On Mon, May 21, 2007 at 06:39:51PM -0700, William Lee Irwin III wrote:
> On Mon, May 21, 2007 at 11:27:42AM +0200, Nick Piggin wrote:
> >> ... yeah, something like that would bypass
>
> On Mon, May 21, 2007 at 05:43:16PM -0500, Matt Mackall wrote:
> > As long as we're throwing out crazy unpopular ideas, try this one:
> > Divide struct page in two such that all the most commonly used
> > elements are in one piece that's nicely sized and the rest are in
> > another. Have two parallel arrays containing these pieces and accessor
> > functions around the unpopular bits.
> > Whether a sensible divide between popular and unpopular bits isn't
> > clear to me. But hey, I said it was crazy.
>
> I have a crazier and even less popular idea. Eliminate struct page
> entirely as an accounting structure (and, of course, mem_map with it).
> Filesystems can keep the per-page metadata they need in their own
> accounting structures, slab mutatis mutandis, etc. The brilliant bit
> here is that devolving the accounting structures this way allows the
> fs and/or subsystem to arrange for strong cache locality, file offset
> adjacency to imply memory adjacency of the page accounting fields,
> etc., where grabbing random structures out of some array is a real
> cache thrasher.
>
> The page allocation and page replacement algorithms would have to be
> adjusted, and things would have to allocate their own refcounts,
> supposing they want/need refcounts, but it's not so far out. Refer to
> filesystem pages by <mapping, index> pairs, refer to slab pages by
BTW. I think the filesystem APIs (at least the VM-side ones) should be
doing this anyway (not even index, but offset). Passing things like
lists of pages around is just horrible. See my write_begin/write_end
and perform_write aops for (what I think is) a step in the right
direction.
> address (virtual and physical are trivially inter-convertible), mock
> up something akin to what filesystems do for anonymous pages, etc.
>
> The real objection everyone's going to have is that driver writers
> will stain their shorts when faced with the rules for handling such
> things. The thing is, I'm not entirely sure who these driver writers
> that would have such trouble are, since the driver writers I know
> personally are sophisticates rather than walking disaster areas as such
> would imply. I suppose they may not be representative of the whole.
That's not the objection I would have. I would say that firstly, I
don't think the mem_map overhead is very significant (at any rate,
an allocated-on-demand metadata is not going to be any smaller if
you fill up on pagecache...). Secondly, I think there is merit to
having the same page metadata used by the major subsystems, because
it helps for locality of reference.
But I haven't explored the idea enough myself to know whether there
would be any really killer benefits to this.
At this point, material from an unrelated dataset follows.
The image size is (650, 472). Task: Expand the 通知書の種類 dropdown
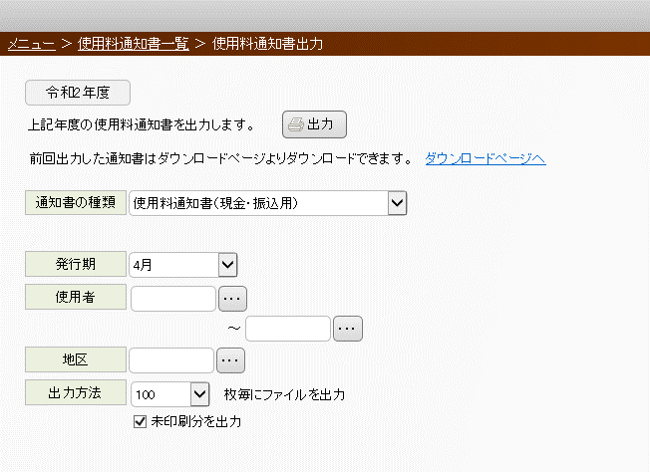coord(397,203)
Delayed metadata freeing
via RCU without holding up the freeing of the actual page would have
been something, however I can do similar with speculative references
now (or whenever the code gets merged), which doesn't even require the
RCU overhead.
> -- wli
>
> P.S. This idea is not plucked out of the air; it has precedents. A
> number of microkernels do this, and IIRC k42 does so also.